I tried to make this as complete as possible, so a PHP developer could learn how to protect his applications no matter what framework / database he uses.


English version


Polish version


You could also watch video recorded from the presentation. There are already some comments on the slides on niebezpiecznik.pl (Polish), but of course feel free to add comment here.

Wednesday, March 3, 2010

You're from Cracow and want to beat SQL injection?

Anyone interested in secure development probably knows what OWASP is. If not - it's a worldwide non-profit organization focused on web application security.

There is an upcoming OWASP Poland chapter meeting in Cracow, Poland next week. This time it is focused on secure PHP application development.

I will be giving a presentation there - it's entitled
"SQL injection: Complete walktrough (not only) for PHP developers".

We will talk a bit about the theory and demonstrate an attack. Then I'll show how to write code immune to SQL injection in various PHP frameworks, using various databases. We'll also talk about writing secure stored procedures in Oracle, MS SQL Server and MySQL. Different gothchas, bugs and tricks will be covered, so even if you think you know the subject - it will surprise you.

The meeting is totally free and no registration is required*, so if anyone wants to develop securely in PHP or deals with databases (who doesn't?), please bring your fellow developers and come. It's important - please come and let's beat the SQL injection once and for all! 

I'll share the floor with Łukasz Pilorz who will talk about creating Secure PHP framework - and, given some internal details, I can assure you there's much to expect from this talk - don't miss it!

Date: 10.03.2010 (Wednesday), 17:00
Place: Compendium Centrum Edukacyjne, ul. Tatarska 5, Kraków, I piętro

Update: Read the full announcement from OWASP mailing list.

* If you're planning to go, please drop a mail to Przemysław from the link above to prepare the room for the audience.

Tuesday, September 29, 2009

Weird date format from FreeTDS with mssql.datetimeconvert = 0

Today I encountered a problem with date field format in MS SQL Server 2000. We are accessing the server through FreeTDS and for data abstraction we are using latest stable PEAR MDB2_Driver_mssql v 1.2.1.

We were migrating to newest daily FreeTDS. As soon as we recompiled FreeTDS, our PHP applications started acting weird, showing invalid dates.
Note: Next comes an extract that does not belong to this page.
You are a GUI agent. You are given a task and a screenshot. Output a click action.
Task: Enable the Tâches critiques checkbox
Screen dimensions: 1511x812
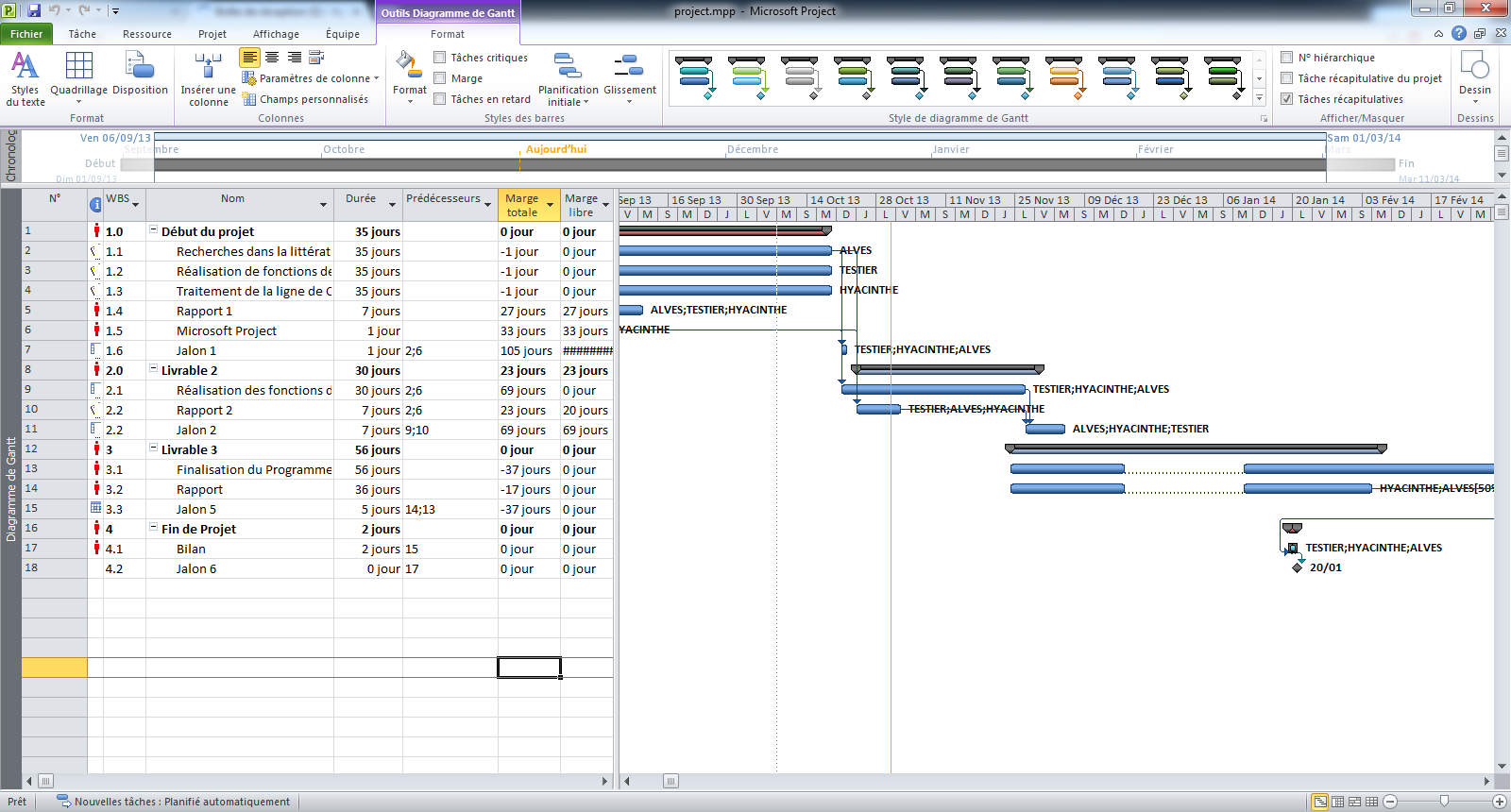pos(440,58)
We narrowed down all problems to a change in date format we got from SQL server.

A simple query:
echo $mdb2->getOne("SELECT datefield FROM table");
now returned some weird data format:
2009-01-01 31695:06
However, when we used mssql_* functions, skipping MDB2 altogether the date format was OK. I noticed one bug report: mssql.datetimeconvert force set to 0 - generate wrong dates. It was correct - even though we used mssql.datetimeconvert = 1 in our php.ini, MDB2 driver sets it to 0 on connect().

But the same code used to work with older FreeTDS. It seems that FreeTDS changed its internal date format, some locale settings etc. And disabling datetimeconvert by MDB2 triggered the problem as we started getting this new weird format.

I didn't want to mess up with internal date handling by MDB2 and keep patches to apply on future MDB2 updates - luckily we found a simple solution: recompile PHP with the newest FreeTDS libraries and everything goes back to normal. The same script now outputs:

2009-09-29 18:11:00

Even though mssql.datetimeconvert = 0 thanks to MDB2, we are receiving standard Y-m-d H:i:s format we love so much. Hope that helps anyone with similar problem.